It’s that time of year again. The day that the average American (justifiably) consumes a sizeable 4500 calories is quickly approaching: Thanksgiving. But you don’t need to stuff yourself at Thanksgiving to take a lesson from it, so let’s take a break from cooking up compelling visual content to revisit the content marketing Thanksgiving turkey analogy.
By providing scrumptious leftovers that will grace lunches in the coming weeks, Thanksgiving turkeys can double as a content marketing teaching tool. I present this simple concept here to you, on a (metaphorical) silver platter: Build opportunities to repurpose content you already have, just as you do with your leftover turkey.
This festive analogy originated with content marketing strategist Rebecca Lieb. When asked about tips for companies struggling to produce enough content, she replied:
“I use a Thanksgiving analogy. You cook up this giant bird to serve up on one glorious occasion and then proceed to slice and dice this thing for weeks on end. If you are like most families, you are going to be repurposing this bird as leftovers for quite some time, creating everything from sandwiches, to soups, and more. Your content marketing strategy can be thought of in the same way.”
Instead of continually scrambling to whip up new content, marketers should look for opportunities to repurpose the best-performing pieces they already have. For instance, through creative reuse and cross-team collaboration, an ebook can yield infographics, SlideShare presentations, SEO-friendly blog posts, listicles, and videos — each of which should have its own distribution channel and CTA strategy aligned to a customer journey.
Think of it as another way to visualize the well-known phrase “big rock content,” coined by Jason Miller, LinkedIn’s EMEA Head of Content and Social Media Marketing. The core goal of big rock content marketing is to focus and invest in high-value content concepts that can be repurposed across channels, moments in the user journey, and formats — versus ad hoc one-off smaller projects that are less efficient and show less results. Big rock content takes time, effort, and money, but it’s an integral part of a mature content strategy.
Big rock content is a substantial content effort, such as Newscred’s new ebook: The Integrated Marketing Organization. The 40-page ebook itself serves as a piece of gated content to drive lead gen opportunities, and it’s simultaneously being sliced, diced, and served up in blog posts, webinars, print collateral, direct mail, workshops, social posts, and paid campaigns. With a big rock content strategy, we’re able to fire up all areas of our marketing team (content marketing, design, product marketing, events marketing, and demand gen) around one project.
A classic example of big rock is LinkedIn’s Sophisticated Marketer’s Guide. Since its creation in 2013, it has spun off into hundreds of pieces of content including webinars, mobile downloads, SlideShare presentations, influencer blogs, a monthly podcast in 2015, and most recently, a quarterly print and digital magazine debuting in January 2018. The gravy on top for this long-term Thanksgiving turkey-inspired content marketing strategy? All the leads, deals, and revenue it has influenced over the years.
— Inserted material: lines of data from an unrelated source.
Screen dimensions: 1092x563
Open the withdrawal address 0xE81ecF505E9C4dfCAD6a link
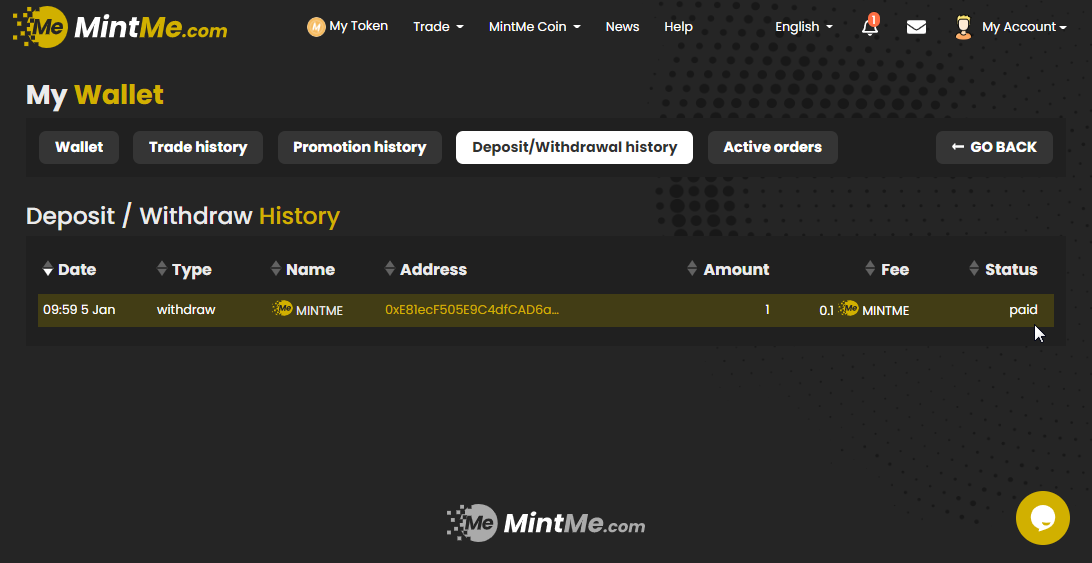click(x=471, y=310)
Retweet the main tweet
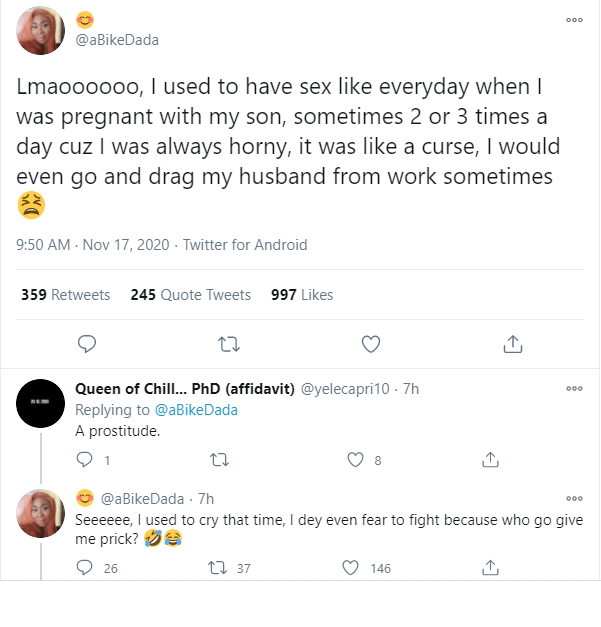The height and width of the screenshot is (627, 601). pos(229,344)
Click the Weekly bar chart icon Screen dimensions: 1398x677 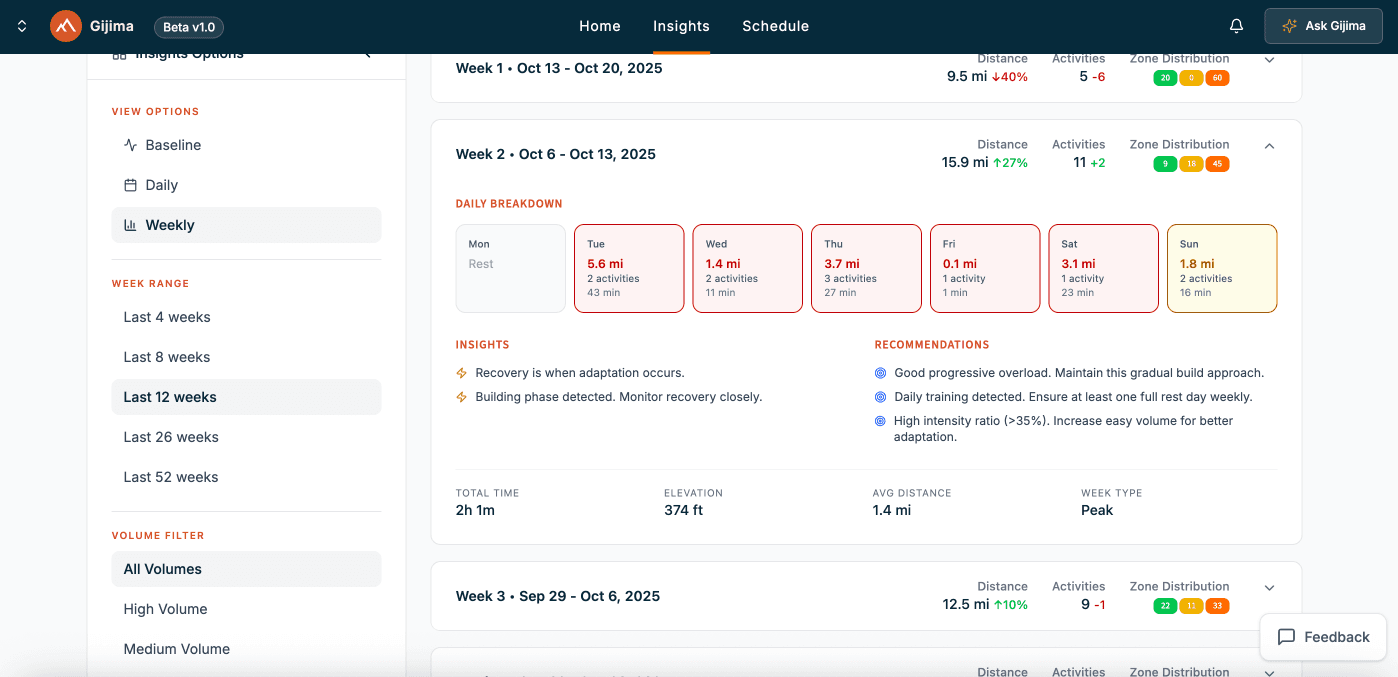130,225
At NewsCred, we believe sophistication at repurposing existing assets is a key element of both operational efficiency and integrated marketing maturity. Although your actual Thanksgiving turkey leftovers won’t last that long, the more you can repurpose content, the more efficient your content marketing, the easier it is to align cross-functional teams on an integrated campaign, and the better the ultimate results.
But first things first: Happy Thanksgiving!
Ali Hart is NewsCred’s Marketing Coordinator.